“When a culture adopts ‘what’s the next action?’ as a standard operating query, there’s an automatic increase in energy, productivity, clarity, and focus” (David Allen – Getting Things Done)

Strategy execution isn’t a module or programme that you add on to an organisation but rather a discipline that you build into the organisation’s culture. Execution must be embedded in the reward and recognition systems and in the norms of behaviour that everyone practises. As Larry Bossidy and Ram Charan (Execution – the Discipline of Getting Things Done) suggest: “Focusing on execution is not only an essential part of a business’s culture, but also the one sure way to create meaningful cultural change”. Execution that exists apart from culture becomes a “must do” rather than a “want to do” part of the organisation’s behaviour. “Must do” typically has to be “snooper-vised” or micro-managed. “Want to do” requires little input from superiors apart from collaborative evaluation of results.

Similar to Six Sigma or other continual improvement processes, employees and managers who practice this methodology look for deviations from desired tolerances. When they find them, they move quickly to correct the problem. Bossidy and Charan note importantly: “They use these processes to constantly raise the bar, improving quality and throughput. They use them collaboratively across units to improve how processes work across the organisation. It’s a relentless pursuit of reality, coupled with processes for constant improvement.
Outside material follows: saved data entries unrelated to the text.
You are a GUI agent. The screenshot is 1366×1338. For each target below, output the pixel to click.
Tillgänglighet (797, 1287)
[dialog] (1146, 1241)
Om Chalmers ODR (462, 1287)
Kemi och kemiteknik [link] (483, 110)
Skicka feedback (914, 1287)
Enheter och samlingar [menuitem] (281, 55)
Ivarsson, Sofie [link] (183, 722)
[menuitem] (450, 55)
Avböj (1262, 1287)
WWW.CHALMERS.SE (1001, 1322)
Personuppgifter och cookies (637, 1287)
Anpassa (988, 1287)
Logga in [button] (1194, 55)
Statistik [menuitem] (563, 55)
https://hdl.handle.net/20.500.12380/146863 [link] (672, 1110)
And it’s a huge change in behaviour – a change, really, in culture”.

Leaders who execute look for deviations from desired managerial tolerances – the gap between the desired and actual outcome in everything from profit margins to the selection of people for promotion. Then they move to close the gap and raise the bar still higher across the whole organisation. Bossidy and Charan continue: “Like Six Sigma, the discipline of execution doesn’t work unless people are schooled in it and practise it constantly; it doesn’t work if only a few people in the system practise it. Execution has to be part of an organisation’s culture, driving the behaviour of all leaders at all levels”.
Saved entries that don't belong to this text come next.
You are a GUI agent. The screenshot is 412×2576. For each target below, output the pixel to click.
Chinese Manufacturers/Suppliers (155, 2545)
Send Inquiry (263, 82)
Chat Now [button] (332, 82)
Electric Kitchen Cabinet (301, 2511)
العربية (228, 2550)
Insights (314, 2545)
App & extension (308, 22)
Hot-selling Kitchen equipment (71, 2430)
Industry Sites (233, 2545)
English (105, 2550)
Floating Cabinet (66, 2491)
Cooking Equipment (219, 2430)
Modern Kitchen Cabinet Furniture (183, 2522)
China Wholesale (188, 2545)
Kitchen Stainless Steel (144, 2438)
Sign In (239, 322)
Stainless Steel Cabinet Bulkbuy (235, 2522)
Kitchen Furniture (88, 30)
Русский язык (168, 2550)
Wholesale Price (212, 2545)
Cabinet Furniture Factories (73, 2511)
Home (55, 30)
Execution must be built into the culture. David Allen insightfully notes: “I have a personal mission to make ‘What’s the next action?’ part of the global thought process. I envision a world in which no meeting will end, and no interaction cease, without a clear determination of whether or not some action is needed – and if it is, what it will be, or at least who has responsibility for it. I envision organisations adopting a standard that anything that lands in anyone’s ‘ten acres’ will be evaluated for action required, and the resulting decisions managed appropriately. Imagine the freedom that would allow to focus attention on bigger issues and opportunities”.

There seems to be an extraordinary shift in energy, productivity, and execution whenever a culture is developed that asks the question – “what’s the next action?” – as a fundamental and consistently asked question. The discipline of execution must be built into the culture.